I am working in a MATLAB algorithm that it is solved on a GPU using CUBLAS. All works almost OK, but I need to implement some matrix computations that are not implemented in CUBLAS. Then my question is
How to do this? I suppose that I must mix CUDA/CUBLAS, but I dont know how to do this.
You can mix up the launching of different kernels and cublas functions in the same program. Write a separate kernel that does the matrix computations you want and use cublas for the other functions. Yes, you can exchange data and pointers from your kernel to a cublas function. Just be careful about where the cublas functions returns the values to. For eg, the cublasSDot returns a float to the cpu. If you try to write that output to a location on the GPU you will get errors.
Do you know how can I see code to do this?. For example, it could be good, to have the CUBLAS sources…My idea is to do the kernel in a similar way as CUBLAS does, to maintain the good performance of CUBLAS.
Cublas Source code was available for version 1.1 - you can search the forums for it. I am not sure if the latest version’s source code is available. IMO you do not need to worry about coding it similar to CUBLAS. Just write the kernel in such a way that you are utilising the memory bandwidth efficiently and are launching enough number of threads so that all multiprocessors are busy. If you need further optimization you can look at volkov’s papers. I would say it is better to write the code in your own way instead of following the CUBLAS source structure.
Expanding upon this, since your question seems to be answered already…
When using CUBLAS, the vector or matrix is added to GPU memory, and then remains there until you free the device memory and shutdown CUBLAS. If my matrix is put on the GPU using cublas, can I access that matrix with a CUDA kernel just by it’s data pointer that is used for CUBLAS calls? Or is there extra formatting stored with the matrix when using CUBLAS?
For instance, if I wanted to:
allocate a vector and matrix and store them to the GPU memory with CUBLAS
multiply them with a kernel that I write myself
read matrix from GPU memory back to host using CUBLAS
You can do that. The CUBLAS memory management functions (alloc, free, set, get) are just wrapper functions for the standard CUDA runtime API equivalents, and “CUBLAS pointers” are just regular GPU global memory pointers. There isn’t anything special about them. Almost without exception, the runtime API and your own kernels can be used interchangeably with CUBLAS functions.
The CUBLAS source is restricted to registered NVIDIA developers (and the current source release is rather out of data anyway). The current CUBLAS sgemm() implementation is (as I understand it), and wrapper around this kernel code written by Vasily Volkov from Berkeley. That might be enough to get going with.
I havea similar problem to the one of the original poster. My code is supposed to solve an equation interatively by calling a an update function until convergence is achieved. The fucntion update implies the following:
a vector vector divion by elements dummy[i]=cr[i]/m1[i]
a matrix vector multiplications ck[i]=sum_along_j(H[i][j]*dummy[j]

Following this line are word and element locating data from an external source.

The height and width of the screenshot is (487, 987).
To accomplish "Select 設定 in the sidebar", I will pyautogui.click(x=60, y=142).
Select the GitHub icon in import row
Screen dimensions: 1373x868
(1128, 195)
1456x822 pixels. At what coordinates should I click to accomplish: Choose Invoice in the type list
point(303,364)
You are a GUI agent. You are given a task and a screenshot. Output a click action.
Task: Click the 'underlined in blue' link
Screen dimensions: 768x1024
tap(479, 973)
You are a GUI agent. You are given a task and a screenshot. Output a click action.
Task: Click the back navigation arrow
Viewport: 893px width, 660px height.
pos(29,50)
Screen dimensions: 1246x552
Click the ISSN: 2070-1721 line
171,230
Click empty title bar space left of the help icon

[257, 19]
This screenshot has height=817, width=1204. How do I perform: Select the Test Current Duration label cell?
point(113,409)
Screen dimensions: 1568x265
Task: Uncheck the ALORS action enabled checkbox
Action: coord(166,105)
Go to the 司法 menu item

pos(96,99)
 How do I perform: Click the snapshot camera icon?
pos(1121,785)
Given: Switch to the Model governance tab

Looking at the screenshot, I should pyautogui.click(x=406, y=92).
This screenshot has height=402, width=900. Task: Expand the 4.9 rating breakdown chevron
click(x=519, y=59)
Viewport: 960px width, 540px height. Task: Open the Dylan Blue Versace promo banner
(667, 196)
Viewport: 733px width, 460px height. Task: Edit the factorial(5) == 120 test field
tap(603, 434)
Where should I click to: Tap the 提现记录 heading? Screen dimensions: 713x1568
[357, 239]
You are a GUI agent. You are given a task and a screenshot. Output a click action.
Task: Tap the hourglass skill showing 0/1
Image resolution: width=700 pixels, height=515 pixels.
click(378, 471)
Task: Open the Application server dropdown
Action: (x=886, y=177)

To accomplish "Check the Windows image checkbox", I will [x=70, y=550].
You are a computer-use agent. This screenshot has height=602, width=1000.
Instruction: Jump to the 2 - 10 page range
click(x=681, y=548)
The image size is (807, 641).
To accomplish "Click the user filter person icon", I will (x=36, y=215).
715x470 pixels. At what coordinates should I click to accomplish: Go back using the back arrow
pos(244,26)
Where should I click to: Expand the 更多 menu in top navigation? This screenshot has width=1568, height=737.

vector vector multplication by each element ck[i]=k[i]*m2[i]
new vector calculated dk[i]=k[i]*k[i]/(1-k[i])
a vector vector divion by elements kdummy[i]=dk[i]/21[i]
a matrix matrix multiplicationc dr[i]=sum_along_j(H[i][j]*kdummy[j]
vector vector multplication by each element dr[i]=dr[i]*m1[i]
newc[i]=some function of dr[i]
Does this imply that I have to do something like this? Define several kernels and call them in comabination with the cublas function?
Steps 1-8 have to be executed for about 10k -20k times to achieve convergence. Is it possible to have 5 kernels and call them togher with the cublas matri-vector multiplicatoin commands over and over without having to transfer any data to the host?